Let me just put it out there. I am bothered that the President of the United States (et al.) has seemed more preoccupied with the events in the Middle East than he is with the chaos occurring in our own backyard. Black men, just like him, are being forced to live in fear of being terrorized and killed by police officers who walk around with impunity. I understand that the President is not the president of “Black America” and all that jazz, and that is absolutely true. But when your own house is in disarray, there needs to be a renewed focus on what’s going on here. Isn’t this what the Secretary of State is for? Let John Kerry handle ISIS for now. At the moment, the people who pay taxes and seek to live with liberty and for the pursuit of happiness here need their fearless leader. We need the President to set the tone for executive leadership. We need him to be strong and decisive, even in such a tense situation. We need action, not sympathy. Mr. President, this is your house, and those who represent you – cops – are crooked. They are just as bad as ISIS and are a hell of a lot closer. Quit turning the other cheek and fix it.
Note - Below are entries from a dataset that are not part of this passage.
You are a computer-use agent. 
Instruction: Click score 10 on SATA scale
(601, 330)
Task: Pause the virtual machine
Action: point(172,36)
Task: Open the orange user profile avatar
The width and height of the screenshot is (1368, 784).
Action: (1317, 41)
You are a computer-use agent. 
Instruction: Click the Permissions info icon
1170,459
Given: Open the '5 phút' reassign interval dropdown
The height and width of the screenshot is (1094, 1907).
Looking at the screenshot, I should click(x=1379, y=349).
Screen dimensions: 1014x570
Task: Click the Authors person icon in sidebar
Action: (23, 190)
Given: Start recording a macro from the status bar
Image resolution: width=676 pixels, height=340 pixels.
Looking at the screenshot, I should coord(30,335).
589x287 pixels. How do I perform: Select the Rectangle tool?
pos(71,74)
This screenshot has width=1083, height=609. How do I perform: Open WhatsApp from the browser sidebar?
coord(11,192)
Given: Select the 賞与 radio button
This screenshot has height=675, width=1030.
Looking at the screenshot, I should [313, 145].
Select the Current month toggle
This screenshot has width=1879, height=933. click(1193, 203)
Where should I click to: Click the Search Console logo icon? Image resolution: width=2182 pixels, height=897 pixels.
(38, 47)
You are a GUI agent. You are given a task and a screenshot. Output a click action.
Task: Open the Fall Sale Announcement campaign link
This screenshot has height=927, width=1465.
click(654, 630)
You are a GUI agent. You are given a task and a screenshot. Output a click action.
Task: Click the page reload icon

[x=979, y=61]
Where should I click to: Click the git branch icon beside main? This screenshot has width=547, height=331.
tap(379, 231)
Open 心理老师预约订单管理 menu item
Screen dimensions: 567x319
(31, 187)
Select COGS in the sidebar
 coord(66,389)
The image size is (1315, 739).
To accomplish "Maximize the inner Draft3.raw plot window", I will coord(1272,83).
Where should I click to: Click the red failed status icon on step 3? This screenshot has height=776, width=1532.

Here are two letters I sent, one to the President, and one to Hank Johnson, US Rep for the 4th District of Georgia.
Dear Mr. President,
I have always been your supporter. When America elected you as its leader, I felt the heavens open up. However, the recent events in Missouri have dampened that aura. So, I’m going to lay it down, Morehouse Man to Morehouse Man. I am bothered at the fact that your professional attention has been paid to ISIS and not to the events in your backyard. The police officers of this country operate in corruption, and I know that you aren’t the President of “black America,” but if we ever needed you to speak up, this is the time. I understand Atty Gen Holder has done his best in the matter, but things need to change. YOU are the head of the executive branch. How can you be so concerned about what’s happening across the street when your own house is messed up? Black men in America are being terrorized by those people who have been charged with protecting and serving. Who are we to depend on when we fear walking down the street, shopping in a Wal-Mart, eating Skittles, etc? What shoulder can we cry on? Where are you, Mr. President? What happened to your audacity? We, the black men of this country, need you to set the tone for law enforcement in this country. We need you to set the tone for fatherhood and masculinity. I know that the issue is complicated, but you alone have the capacity to cause change from the top down. It’s not Congress this time that needs to act. It’s you who we look to.
Your Faithful Supporter
Dear Rep. Johnson,
I am a new resident here. I just began my tenure as a PhD student at Emory, studying literature. I am also an alumnus of Morehouse College, but am originally from Texas. I am writing to you because I am concerned about the President’s response to the events in Missouri and also what you are doing to address the issue of police brutality and profiling of black men in this country. I am an avid supporter of the President, but I am concerned that the White House is more concerned with events across seas than the chaos in our own home. It bothers me and frightens me, as a black man, that the leader of our country does not offer a shoulder to cry on or a strong arm against such oppression. What are you doing on your end to address the issue in our district here in Georgia? How can you work with state officials and city officials – and the President – to ensure that we can trust our law enforcement officials once again? Are you a human being, or are you just a lazy Congressman, like the rest of the lot we pay?
I’m not afraid to show these letters or to ask critical questions of our elected representatives. We should all communicate with our reps. Not that they’re going to lift a finger to help if it’s not financially fruitful, but hopefully, they at least listen. There is power in numbers.